=== Section Start ===

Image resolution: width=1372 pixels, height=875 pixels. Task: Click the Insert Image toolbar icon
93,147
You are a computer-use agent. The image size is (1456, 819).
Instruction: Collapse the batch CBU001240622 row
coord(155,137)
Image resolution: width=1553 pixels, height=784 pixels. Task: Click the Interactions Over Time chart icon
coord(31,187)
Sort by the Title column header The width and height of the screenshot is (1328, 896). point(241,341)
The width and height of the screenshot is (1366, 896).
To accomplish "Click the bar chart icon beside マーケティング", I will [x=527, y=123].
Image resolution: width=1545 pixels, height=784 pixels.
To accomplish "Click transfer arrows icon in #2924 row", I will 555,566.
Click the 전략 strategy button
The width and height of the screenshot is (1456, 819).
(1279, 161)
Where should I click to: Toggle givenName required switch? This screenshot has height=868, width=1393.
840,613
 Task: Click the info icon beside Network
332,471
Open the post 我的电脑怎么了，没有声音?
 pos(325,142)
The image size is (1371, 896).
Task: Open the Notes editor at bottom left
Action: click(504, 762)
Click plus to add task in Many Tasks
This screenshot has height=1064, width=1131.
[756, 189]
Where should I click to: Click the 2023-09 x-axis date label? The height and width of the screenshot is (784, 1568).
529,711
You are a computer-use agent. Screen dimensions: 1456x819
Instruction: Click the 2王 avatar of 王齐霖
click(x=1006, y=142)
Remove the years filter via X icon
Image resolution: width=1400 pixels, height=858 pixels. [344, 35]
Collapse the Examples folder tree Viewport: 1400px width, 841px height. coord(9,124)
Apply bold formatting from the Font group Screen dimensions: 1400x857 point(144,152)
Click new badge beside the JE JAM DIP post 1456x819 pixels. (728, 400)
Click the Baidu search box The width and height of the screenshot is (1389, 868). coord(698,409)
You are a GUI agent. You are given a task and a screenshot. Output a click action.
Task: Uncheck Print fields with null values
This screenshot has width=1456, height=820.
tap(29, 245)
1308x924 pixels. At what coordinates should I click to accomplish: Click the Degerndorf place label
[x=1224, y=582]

=== Section End ===

YOUR GOAL: The result should be every line of the material that contains the word "computer", so copy those lines.

PROBLEM SOLUTION:
You are a computer-use agent. The image size is (1456, 819).
You are a computer-use agent. Screen dimensions: 1456x819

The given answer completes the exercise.